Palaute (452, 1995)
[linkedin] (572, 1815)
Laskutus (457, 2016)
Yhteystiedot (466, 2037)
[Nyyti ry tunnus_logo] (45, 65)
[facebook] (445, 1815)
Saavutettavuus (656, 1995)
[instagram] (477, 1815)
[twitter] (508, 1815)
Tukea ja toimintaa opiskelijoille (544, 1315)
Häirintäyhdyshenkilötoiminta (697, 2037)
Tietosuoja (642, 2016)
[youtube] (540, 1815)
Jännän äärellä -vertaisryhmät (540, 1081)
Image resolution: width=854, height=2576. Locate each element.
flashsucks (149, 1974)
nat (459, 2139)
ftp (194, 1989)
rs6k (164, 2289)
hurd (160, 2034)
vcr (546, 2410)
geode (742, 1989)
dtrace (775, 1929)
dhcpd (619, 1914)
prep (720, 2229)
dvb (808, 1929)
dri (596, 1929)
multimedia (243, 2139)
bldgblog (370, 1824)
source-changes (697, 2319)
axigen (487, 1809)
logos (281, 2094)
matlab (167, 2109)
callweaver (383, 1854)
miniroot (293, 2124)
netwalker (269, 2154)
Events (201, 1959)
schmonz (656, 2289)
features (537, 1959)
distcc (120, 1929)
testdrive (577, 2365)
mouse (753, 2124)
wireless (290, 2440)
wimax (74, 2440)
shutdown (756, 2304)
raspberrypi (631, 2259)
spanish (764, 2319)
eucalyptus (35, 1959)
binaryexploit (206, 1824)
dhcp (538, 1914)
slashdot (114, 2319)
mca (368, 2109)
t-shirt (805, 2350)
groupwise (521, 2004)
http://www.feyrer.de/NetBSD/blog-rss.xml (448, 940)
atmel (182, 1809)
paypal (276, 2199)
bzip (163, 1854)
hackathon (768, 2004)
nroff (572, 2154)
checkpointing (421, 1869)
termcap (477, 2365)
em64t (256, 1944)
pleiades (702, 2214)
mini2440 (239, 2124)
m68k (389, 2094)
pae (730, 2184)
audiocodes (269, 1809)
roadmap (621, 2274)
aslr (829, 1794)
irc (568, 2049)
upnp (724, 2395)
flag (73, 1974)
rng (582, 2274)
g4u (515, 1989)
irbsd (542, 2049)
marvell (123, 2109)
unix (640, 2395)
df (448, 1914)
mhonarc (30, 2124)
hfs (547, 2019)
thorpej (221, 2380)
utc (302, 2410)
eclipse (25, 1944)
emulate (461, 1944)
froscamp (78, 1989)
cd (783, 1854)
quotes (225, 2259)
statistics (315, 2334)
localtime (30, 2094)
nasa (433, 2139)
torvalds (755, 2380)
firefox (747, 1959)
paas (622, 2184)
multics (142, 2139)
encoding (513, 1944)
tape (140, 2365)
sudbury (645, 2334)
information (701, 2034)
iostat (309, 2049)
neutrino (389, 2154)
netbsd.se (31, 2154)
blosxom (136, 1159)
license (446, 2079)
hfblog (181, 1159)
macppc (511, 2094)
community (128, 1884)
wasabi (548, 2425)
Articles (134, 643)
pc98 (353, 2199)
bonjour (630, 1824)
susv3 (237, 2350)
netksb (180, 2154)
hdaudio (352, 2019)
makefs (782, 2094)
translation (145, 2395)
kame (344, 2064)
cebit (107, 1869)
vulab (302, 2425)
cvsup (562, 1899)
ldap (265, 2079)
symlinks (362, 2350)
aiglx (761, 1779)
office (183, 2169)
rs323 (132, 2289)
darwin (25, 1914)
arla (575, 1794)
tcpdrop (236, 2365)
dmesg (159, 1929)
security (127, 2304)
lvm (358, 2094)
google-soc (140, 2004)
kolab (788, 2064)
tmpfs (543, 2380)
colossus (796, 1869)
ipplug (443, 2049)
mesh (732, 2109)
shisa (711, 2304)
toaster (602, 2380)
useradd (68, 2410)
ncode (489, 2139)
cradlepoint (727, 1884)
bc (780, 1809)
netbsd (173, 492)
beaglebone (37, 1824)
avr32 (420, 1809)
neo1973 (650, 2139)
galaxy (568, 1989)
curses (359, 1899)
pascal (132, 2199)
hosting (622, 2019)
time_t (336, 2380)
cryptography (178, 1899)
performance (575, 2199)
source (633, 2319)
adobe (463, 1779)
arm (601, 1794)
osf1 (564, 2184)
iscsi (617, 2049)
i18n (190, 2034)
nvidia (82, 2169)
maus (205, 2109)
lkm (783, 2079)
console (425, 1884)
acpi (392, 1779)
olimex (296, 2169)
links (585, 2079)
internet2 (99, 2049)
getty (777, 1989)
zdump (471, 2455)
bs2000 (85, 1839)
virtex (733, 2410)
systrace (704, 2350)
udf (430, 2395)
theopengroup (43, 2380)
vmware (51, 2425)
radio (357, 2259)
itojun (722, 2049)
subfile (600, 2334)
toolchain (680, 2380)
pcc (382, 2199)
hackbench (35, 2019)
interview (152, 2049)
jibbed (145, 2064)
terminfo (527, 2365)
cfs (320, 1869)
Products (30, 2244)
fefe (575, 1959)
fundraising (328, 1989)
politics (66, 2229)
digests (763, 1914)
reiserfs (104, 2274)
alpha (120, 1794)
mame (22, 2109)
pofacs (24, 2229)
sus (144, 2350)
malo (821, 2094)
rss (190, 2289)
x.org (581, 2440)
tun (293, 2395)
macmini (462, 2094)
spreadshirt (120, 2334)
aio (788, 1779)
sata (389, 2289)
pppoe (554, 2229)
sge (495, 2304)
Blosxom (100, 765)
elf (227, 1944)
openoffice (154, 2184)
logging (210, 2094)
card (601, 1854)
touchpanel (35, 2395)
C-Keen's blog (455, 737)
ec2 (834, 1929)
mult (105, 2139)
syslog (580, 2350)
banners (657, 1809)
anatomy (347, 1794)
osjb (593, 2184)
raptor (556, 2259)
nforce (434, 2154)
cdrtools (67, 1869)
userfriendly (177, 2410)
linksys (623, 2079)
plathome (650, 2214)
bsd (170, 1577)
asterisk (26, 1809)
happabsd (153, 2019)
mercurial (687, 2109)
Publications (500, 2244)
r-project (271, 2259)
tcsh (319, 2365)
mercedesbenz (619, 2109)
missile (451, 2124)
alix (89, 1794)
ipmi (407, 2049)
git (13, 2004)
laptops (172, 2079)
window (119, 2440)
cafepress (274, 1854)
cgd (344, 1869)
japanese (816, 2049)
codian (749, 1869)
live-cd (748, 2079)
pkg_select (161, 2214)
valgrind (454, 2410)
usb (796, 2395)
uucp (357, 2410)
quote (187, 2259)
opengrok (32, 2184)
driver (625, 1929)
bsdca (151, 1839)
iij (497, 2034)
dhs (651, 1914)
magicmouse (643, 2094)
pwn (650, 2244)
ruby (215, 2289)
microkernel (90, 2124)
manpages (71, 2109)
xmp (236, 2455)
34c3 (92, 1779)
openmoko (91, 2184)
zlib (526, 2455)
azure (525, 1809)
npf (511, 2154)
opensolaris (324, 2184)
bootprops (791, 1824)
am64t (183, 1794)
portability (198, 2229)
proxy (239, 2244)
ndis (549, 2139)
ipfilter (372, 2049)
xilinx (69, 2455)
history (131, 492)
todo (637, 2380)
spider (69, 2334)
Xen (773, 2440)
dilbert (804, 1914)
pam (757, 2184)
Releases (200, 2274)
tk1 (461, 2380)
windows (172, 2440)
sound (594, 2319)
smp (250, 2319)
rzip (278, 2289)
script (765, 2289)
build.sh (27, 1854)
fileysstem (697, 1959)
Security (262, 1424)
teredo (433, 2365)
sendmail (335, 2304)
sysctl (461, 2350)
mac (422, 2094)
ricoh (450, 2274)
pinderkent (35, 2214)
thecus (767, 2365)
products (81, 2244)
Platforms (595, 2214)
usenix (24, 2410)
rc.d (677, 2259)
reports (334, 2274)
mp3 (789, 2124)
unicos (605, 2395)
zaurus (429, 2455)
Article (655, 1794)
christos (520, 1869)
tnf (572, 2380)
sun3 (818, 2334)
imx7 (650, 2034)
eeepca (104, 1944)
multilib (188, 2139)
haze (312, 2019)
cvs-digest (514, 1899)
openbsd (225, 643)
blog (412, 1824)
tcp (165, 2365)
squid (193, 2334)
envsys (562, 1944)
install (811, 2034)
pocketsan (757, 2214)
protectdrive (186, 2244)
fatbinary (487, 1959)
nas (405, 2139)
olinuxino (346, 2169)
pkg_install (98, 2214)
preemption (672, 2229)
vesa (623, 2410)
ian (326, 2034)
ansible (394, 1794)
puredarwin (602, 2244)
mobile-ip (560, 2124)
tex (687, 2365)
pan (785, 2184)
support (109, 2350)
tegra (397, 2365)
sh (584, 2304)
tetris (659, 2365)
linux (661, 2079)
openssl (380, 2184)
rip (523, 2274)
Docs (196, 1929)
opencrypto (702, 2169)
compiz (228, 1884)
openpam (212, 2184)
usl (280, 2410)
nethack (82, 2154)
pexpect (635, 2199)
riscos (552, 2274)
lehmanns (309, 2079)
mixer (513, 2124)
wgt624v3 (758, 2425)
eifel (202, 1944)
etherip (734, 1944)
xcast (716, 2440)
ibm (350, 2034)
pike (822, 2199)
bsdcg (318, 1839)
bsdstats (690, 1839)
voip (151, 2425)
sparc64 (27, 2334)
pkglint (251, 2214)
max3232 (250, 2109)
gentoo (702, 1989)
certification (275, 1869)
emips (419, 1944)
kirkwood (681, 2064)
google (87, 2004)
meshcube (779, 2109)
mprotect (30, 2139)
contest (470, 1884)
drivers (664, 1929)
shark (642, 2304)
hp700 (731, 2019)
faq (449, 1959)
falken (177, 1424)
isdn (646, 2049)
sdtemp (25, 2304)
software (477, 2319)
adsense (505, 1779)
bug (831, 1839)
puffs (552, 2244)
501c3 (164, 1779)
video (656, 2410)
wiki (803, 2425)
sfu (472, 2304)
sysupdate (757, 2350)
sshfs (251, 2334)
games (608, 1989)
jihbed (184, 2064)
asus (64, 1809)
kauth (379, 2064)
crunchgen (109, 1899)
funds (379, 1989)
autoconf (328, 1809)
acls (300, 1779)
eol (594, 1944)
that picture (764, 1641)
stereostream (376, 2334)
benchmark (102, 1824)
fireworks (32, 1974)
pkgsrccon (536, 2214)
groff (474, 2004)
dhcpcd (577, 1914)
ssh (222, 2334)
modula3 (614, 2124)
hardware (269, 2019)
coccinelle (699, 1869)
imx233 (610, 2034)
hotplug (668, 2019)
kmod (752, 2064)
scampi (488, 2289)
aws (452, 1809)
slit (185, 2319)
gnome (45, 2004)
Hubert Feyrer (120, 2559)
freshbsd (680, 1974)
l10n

•••

- _WHAT YOU SHOULD DO_: Write out, from the lines above, only those from the line with "spreadshirt (120, 2334)" to the line with "build.sh (27, 1854)", exactly as given, including the first and the last.

- _WRITTEN ANSWER_:
spreadshirt (120, 2334)
aio (788, 1779)
sata (389, 2289)
pppoe (554, 2229)
sge (495, 2304)
Blosxom (100, 765)
elf (227, 1944)
openoffice (154, 2184)
logging (210, 2094)
card (601, 1854)
touchpanel (35, 2395)
C-Keen's blog (455, 737)
ec2 (834, 1929)
mult (105, 2139)
syslog (580, 2350)
banners (657, 1809)
anatomy (347, 1794)
osjb (593, 2184)
raptor (556, 2259)
nforce (434, 2154)
cdrtools (67, 1869)
userfriendly (177, 2410)
linksys (623, 2079)
plathome (650, 2214)
bsd (170, 1577)
asterisk (26, 1809)
happabsd (153, 2019)
mercurial (687, 2109)
Publications (500, 2244)
r-project (271, 2259)
tcsh (319, 2365)
mercedesbenz (619, 2109)
missile (451, 2124)
alix (89, 1794)
ipmi (407, 2049)
git (13, 2004)
laptops (172, 2079)
window (119, 2440)
cafepress (274, 1854)
cgd (344, 1869)
japanese (816, 2049)
codian (749, 1869)
live-cd (748, 2079)
pkg_select (161, 2214)
valgrind (454, 2410)
usb (796, 2395)
uucp (357, 2410)
quote (187, 2259)
opengrok (32, 2184)
driver (625, 1929)
bsdca (151, 1839)
iij (497, 2034)
dhs (651, 1914)
magicmouse (643, 2094)
pwn (650, 2244)
ruby (215, 2289)
microkernel (90, 2124)
manpages (71, 2109)
xmp (236, 2455)
34c3 (92, 1779)
openmoko (91, 2184)
zlib (526, 2455)
azure (525, 1809)
npf (511, 2154)
opensolaris (324, 2184)
bootprops (791, 1824)
am64t (183, 1794)
portability (198, 2229)
proxy (239, 2244)
ndis (549, 2139)
ipfilter (372, 2049)
xilinx (69, 2455)
history (131, 492)
todo (637, 2380)
spider (69, 2334)
Xen (773, 2440)
dilbert (804, 1914)
pam (757, 2184)
Releases (200, 2274)
tk1 (461, 2380)
windows (172, 2440)
sound (594, 2319)
smp (250, 2319)
rzip (278, 2289)
script (765, 2289)
build.sh (27, 1854)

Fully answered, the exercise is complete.